Across the Tracks
Tenor saxophonist Scott Hamilton, a consummate, relaxed swinger whose robust, full-bodied tone is steeped in the tradition of such Swing Era tenor giants as Coleman Hawkins, Chu Berry and Zoot Sims, has remarkably recorded for the same label since his 1977 Concord Jazz debut. That unbroken streak, as producer Bob Porter points out in the liner notes to Across the Tracks, is unprecedented. It’s also the first time that Hamilton has worked with the veteran jazz engineer Rudy Van Gelder. This feel-good session reunites Hamilton with longtime friend and fellow Rhode Island native Duke Robillard, founder of Roomful of Blues and a consummate, subtle swinger in his own right (Hamilton appeared on Roomful’s self-titled debut in 1977 and later on Robillard’s 1988 manifesto, Swing). It also marks the first time that the saxophonist has recorded with organ since 1994’s all-Ellington program, Organic Duke.
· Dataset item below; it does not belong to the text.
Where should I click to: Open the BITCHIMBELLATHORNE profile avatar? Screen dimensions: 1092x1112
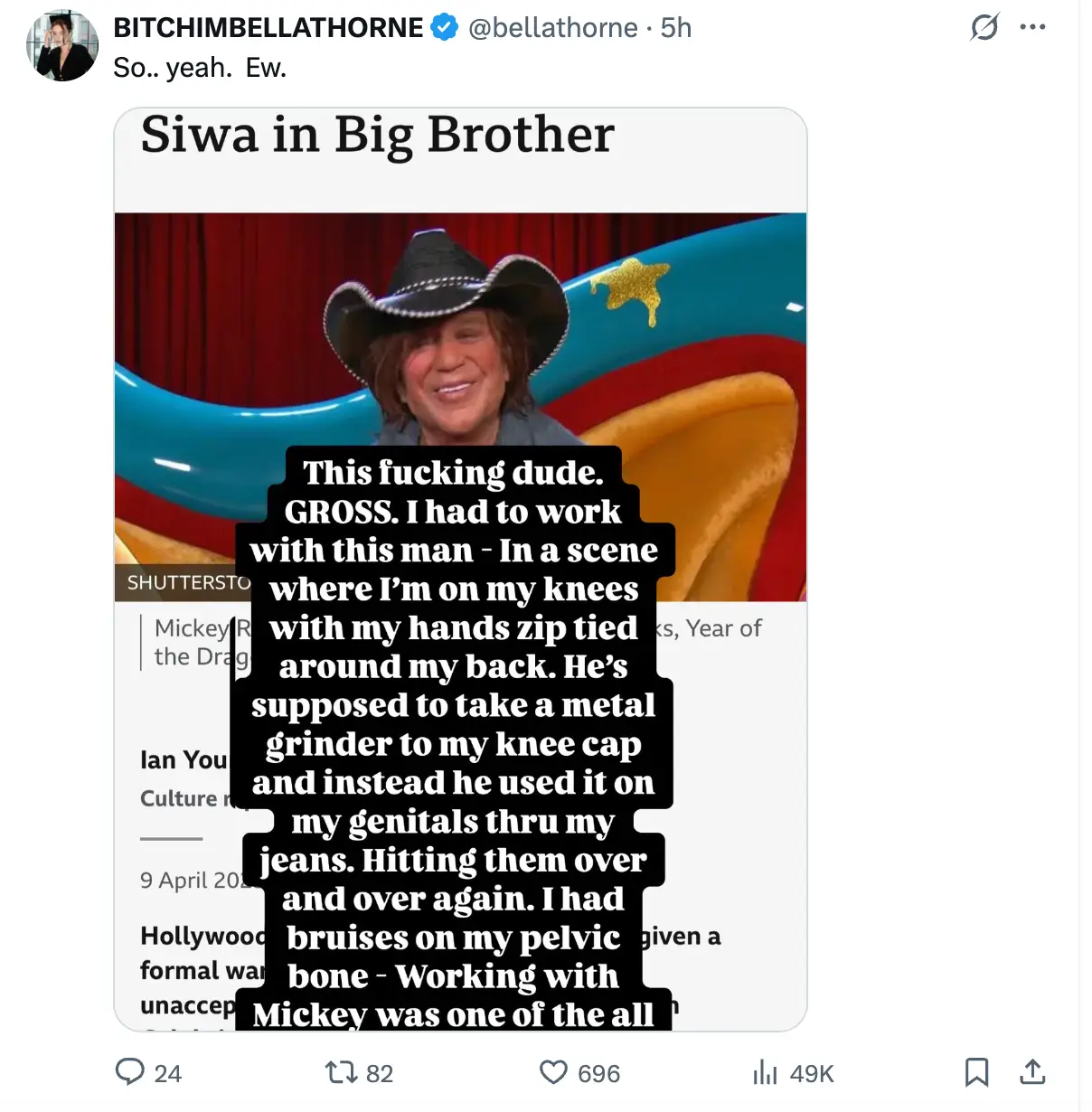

The other friends here are drummer Chuck Riggs (who played on Organic Duke), the underrated Hammond B-3 burner Gene Ludwig and baritone saxophonist Doug James, who appears as a special guest on two tracks. Together they have a rowdy good time romping through Hamilton’s “Something for Red,” his tribute to jump blues tenor saxophonist Red Prysock, Sonny Stitt’s shuffle-swing anthem “Deuces Wild” and Leo Parker’s jivey “Parker’s Pals,” a feature for baritone ace James.
Elsewhere, Hamilton wraps his butterscotch tone around an easy, midtempo swinging rendition of Fats Waller’s “Blue Turning Grey Over You” and Duke Ellington’s sly, minor key swinger “Cop Out,” which features some nice exchanges between Hamilton and Robillard, whose nimble, swinging six-string excursions throughout are coming directly out of a T-Bone Walker/Pee Wee Crayton/Tiny Grimes camp, as opposed to his more stinging blues-oriented attack with Roomful or the Fabulous Thunderbirds. On the romantic ballad “Save Your Love for Me” and a mellow rendition of the Andy Razaf-Eubie Blake tune popularized by Glenn Miller, “Memories of You,” Hamilton affects a smoky, Ben Webster-ish quality on tenor. Kudos too to organist Ludwig, an outstanding soloist whose syncopated comping and grooving basslines help fuel this high spirited session.